Of Interventions And Body Bags: Are We Becoming Un-Neighbourly?

“Choose a leader who will invest in building bridges, not walls.”

- Suzy Kassem, from the book “Rise Up and Salute The Sun” (2010)

 

Elections around the world usually shape up to be a good time for the country involved to showcase to the world just how far it has come, from a socio-political perspective. The nation’s political leaders would usually be eager to flaunt its ideological progress (which, of course, is largely determined by world views), be sugarily welcoming to foreign entities, and make provisions in anticipation of international observers, doing everything possible to make a decent diplomatic impression.

Well, unless you are the Governor of a volatile state, have been an enigmatic federal minister in three administrations prior, and are (in)famous for making inflammatory statements in public.

Nasir El Rufai clearly does not want visitors trying to make any observations or carry out investigations during the 2019 General Elections, and on Tuesday 6th February 2019, he expressed this sentiment in the strongest words possible in the middle of a media chat with veteran broadcaster Cyril Stober on the weekly NTA programme Tuesday Live.

“Those that are calling for anyone to come and intervene in Nigeria, we are waiting for the person that would come and intervene, they would go back in body bags”.

Photo Credit: Premium Times

A body bag, usually made of rubber or vinyl, is not exactly a favoured means of transportation for humans, and it’s definitely not recommended for the living (no one wants to be moved around in a plastic object enclosed by a large zipper). It depicts horror (as depicted in the 1993 movie of the same name), it depicts transition, it depicts death. It’s an item that usually comes into play in situations of war and/or gang violence, and the alphabets thereof shouldn’t ordinarily make it into diplomatic language, but here we are.

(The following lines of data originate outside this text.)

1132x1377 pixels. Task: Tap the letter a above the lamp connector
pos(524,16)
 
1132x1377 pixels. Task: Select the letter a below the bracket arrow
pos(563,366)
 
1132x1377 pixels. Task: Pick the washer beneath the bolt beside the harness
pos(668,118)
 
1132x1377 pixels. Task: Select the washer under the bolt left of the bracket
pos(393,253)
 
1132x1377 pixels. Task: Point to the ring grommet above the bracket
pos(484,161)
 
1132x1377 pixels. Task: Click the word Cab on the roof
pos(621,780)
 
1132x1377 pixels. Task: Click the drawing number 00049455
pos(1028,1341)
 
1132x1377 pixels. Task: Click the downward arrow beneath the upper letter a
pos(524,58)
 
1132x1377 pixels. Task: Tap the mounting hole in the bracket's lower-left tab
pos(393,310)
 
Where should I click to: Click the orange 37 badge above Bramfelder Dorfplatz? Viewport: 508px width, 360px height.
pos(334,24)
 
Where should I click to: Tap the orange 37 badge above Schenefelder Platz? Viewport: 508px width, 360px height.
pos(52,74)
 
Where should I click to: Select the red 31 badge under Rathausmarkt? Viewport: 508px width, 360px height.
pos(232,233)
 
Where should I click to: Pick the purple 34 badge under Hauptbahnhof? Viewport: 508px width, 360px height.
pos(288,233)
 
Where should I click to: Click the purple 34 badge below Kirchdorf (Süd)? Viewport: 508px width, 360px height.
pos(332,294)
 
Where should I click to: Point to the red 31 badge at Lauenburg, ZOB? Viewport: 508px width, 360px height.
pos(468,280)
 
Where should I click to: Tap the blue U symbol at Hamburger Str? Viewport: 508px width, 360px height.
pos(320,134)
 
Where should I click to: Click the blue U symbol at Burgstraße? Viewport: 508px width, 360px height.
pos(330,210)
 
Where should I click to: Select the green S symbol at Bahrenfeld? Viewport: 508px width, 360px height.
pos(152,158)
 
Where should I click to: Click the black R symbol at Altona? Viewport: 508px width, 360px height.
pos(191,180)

This inherently morbid and menacing utterance comes on a back of a recent statement from the presidency which all but threatened military action in the event of any “foreign interference”, which was in itself a response to the expression of displeasure by the U.S. and the U.K with respect to the unconstitutional suspension of Chief Justice Walter Onnoghen. It is difficult to interpret the words of Garba Shehu, which ran along the lines of “readiness by security forces to confront any plan or attempt to interfere with or disrupt the process whether by elements within or from outside the country” to mean anything other than an intention to take up arms upon perception of any external diplomatic input.

For a country to resort to or even contemplate military action against another, there has to be reasonable apprehension of an infringement to territorial sovereignty. From the prevailing circumstances, there is nothing to suggest that any of the western powers have remotely hinted at imposing their might on Nigeria. There have been no missiles, no air strikes, no direct incidents of satellites getting hacked, nor have there been any press releases suggesting the need for Nigerians to be expectantly afraid of any form of attack. It is puzzling, then, to see ambassadors and spokespersons of the nation’s ruling party adopt such an ultra-defensive stance in their public correspondences, particularly in the absence of any provocation.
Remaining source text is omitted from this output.